____ RECORDS TO USE
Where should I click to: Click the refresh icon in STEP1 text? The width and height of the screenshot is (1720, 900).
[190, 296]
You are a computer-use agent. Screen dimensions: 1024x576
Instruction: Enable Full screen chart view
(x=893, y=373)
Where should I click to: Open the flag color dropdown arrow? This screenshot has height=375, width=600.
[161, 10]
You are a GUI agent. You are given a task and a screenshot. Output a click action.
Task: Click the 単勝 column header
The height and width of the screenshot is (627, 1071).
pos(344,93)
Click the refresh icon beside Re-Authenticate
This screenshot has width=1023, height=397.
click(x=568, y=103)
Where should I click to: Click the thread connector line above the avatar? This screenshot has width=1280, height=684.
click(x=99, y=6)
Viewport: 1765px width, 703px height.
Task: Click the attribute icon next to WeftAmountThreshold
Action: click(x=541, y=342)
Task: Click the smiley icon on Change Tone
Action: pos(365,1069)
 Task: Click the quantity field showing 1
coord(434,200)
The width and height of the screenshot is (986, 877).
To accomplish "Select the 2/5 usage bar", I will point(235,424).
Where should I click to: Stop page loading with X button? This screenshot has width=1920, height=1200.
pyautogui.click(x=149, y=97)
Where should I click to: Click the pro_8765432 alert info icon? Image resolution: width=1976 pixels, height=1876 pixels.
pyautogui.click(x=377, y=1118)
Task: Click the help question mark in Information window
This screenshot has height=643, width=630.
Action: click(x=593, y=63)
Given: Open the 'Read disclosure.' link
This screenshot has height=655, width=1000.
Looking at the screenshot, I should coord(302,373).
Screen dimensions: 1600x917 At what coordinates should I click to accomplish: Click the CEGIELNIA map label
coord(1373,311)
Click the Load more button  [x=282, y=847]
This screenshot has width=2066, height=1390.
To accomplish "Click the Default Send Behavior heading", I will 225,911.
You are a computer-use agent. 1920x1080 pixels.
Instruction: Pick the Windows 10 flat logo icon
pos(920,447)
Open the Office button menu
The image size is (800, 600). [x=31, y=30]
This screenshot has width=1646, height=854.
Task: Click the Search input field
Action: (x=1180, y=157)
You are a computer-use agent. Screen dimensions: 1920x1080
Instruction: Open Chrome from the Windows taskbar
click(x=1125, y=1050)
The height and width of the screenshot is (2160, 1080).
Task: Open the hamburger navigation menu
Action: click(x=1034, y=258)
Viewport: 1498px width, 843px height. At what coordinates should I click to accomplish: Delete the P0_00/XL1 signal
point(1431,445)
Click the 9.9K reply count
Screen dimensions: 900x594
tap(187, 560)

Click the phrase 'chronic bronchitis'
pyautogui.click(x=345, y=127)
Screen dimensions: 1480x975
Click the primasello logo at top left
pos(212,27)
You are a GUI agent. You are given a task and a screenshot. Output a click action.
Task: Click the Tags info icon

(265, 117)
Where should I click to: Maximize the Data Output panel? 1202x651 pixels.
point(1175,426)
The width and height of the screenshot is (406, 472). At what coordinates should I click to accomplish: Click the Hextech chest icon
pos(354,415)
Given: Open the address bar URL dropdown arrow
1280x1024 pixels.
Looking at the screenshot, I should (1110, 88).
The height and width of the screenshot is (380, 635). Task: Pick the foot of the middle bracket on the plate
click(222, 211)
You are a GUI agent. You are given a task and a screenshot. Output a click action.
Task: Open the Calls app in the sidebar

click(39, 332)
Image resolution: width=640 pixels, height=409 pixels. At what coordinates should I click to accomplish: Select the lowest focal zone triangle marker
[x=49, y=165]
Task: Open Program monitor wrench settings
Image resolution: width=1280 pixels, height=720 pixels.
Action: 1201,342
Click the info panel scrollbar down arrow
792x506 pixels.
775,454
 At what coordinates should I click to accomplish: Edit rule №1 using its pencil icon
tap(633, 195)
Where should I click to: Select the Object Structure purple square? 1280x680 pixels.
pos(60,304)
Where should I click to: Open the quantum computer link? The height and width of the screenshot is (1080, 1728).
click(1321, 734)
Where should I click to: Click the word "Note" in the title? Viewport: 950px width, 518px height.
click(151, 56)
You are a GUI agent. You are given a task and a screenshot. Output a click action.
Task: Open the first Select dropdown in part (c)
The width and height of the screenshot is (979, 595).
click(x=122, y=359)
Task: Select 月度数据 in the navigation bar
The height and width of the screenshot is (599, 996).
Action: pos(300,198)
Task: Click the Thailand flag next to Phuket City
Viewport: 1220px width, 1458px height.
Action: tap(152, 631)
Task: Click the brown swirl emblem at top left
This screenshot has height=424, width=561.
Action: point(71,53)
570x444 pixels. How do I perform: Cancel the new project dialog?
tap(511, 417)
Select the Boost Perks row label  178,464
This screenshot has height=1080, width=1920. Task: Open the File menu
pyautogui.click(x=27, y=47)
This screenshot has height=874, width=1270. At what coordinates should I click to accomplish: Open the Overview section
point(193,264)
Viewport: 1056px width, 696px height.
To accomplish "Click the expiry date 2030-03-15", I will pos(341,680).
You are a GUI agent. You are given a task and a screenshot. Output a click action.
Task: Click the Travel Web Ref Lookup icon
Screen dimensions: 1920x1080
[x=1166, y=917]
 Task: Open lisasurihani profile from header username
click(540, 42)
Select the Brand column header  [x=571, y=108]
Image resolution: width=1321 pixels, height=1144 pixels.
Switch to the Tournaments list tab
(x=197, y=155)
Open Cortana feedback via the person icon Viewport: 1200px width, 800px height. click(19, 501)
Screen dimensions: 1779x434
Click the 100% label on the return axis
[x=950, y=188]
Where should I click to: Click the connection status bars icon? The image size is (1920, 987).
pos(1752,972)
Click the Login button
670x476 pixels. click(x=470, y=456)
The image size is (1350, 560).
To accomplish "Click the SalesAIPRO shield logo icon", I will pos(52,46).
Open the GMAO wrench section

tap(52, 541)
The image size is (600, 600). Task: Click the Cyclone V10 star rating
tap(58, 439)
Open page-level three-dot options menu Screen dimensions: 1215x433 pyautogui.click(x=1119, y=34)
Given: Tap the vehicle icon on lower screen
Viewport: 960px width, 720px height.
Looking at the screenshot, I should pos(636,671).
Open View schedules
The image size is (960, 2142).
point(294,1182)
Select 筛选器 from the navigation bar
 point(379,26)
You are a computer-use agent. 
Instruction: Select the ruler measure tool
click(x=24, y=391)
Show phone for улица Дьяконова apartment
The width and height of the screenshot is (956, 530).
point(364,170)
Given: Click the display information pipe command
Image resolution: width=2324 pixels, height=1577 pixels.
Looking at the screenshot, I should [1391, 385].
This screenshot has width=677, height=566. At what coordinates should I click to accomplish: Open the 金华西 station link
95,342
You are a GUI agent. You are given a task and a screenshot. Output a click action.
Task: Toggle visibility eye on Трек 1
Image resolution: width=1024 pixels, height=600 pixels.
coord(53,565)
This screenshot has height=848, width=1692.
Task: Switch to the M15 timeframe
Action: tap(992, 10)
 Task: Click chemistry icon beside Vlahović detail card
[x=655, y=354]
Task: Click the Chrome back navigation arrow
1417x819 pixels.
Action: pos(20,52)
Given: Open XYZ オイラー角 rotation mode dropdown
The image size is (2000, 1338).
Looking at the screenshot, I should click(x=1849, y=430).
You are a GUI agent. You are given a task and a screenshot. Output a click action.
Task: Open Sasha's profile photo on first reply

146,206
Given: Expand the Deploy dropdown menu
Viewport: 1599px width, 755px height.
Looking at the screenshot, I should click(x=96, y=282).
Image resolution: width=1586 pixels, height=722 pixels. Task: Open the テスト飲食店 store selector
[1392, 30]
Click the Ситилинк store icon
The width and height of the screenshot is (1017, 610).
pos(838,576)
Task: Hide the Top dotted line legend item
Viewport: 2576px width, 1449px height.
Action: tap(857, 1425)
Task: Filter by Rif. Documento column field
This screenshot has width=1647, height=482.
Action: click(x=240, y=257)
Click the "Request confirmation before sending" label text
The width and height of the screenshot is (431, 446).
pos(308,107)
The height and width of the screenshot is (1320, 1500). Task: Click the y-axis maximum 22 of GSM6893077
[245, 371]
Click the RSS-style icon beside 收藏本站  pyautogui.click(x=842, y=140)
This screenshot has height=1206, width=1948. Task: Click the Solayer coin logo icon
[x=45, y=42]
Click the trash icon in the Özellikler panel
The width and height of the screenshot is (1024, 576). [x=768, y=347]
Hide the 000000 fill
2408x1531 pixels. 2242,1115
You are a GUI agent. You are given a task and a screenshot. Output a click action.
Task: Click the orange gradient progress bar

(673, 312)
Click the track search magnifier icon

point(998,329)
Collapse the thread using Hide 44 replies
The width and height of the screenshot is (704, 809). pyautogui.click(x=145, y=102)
________
_OBJECTIVE:_
Convert the lines from the one containing "Where should I click to: Select" through the one containing "Select the Boost", both included, into a Markdown table with the columns No. and Line, numbering each row and omitting any blank lines.

_COMPLETE ANSWER:_
| No. | Line |
|---|---|
| 1 | Where should I click to: Select the Object Structure purple square? 1280x680 pixels. |
| 2 | pos(60,304) |
| 3 | Where should I click to: Open the quantum computer link? The height and width of the screenshot is (1080, 1728). |
| 4 | click(1321, 734) |
| 5 | Where should I click to: Click the word "Note" in the title? Viewport: 950px width, 518px height. |
| 6 | click(151, 56) |
| 7 | You are a GUI agent. You are given a task and a screenshot. Output a click action. |
| 8 | Task: Open the first Select dropdown in part (c) |
| 9 | The width and height of the screenshot is (979, 595). |
| 10 | click(x=122, y=359) |
| 11 | Task: Select 月度数据 in the navigation bar |
| 12 | The height and width of the screenshot is (599, 996). |
| 13 | Action: pos(300,198) |
| 14 | Task: Click the Thailand flag next to Phuket City |
| 15 | Viewport: 1220px width, 1458px height. |
| 16 | Action: tap(152, 631) |
| 17 | Task: Click the brown swirl emblem at top left |
| 18 | This screenshot has height=424, width=561. |
| 19 | Action: point(71,53) |
| 20 | 570x444 pixels. How do I perform: Cancel the new project dialog? |
| 21 | tap(511, 417) |
| 22 | Select the Boost Perks row label  178,464 |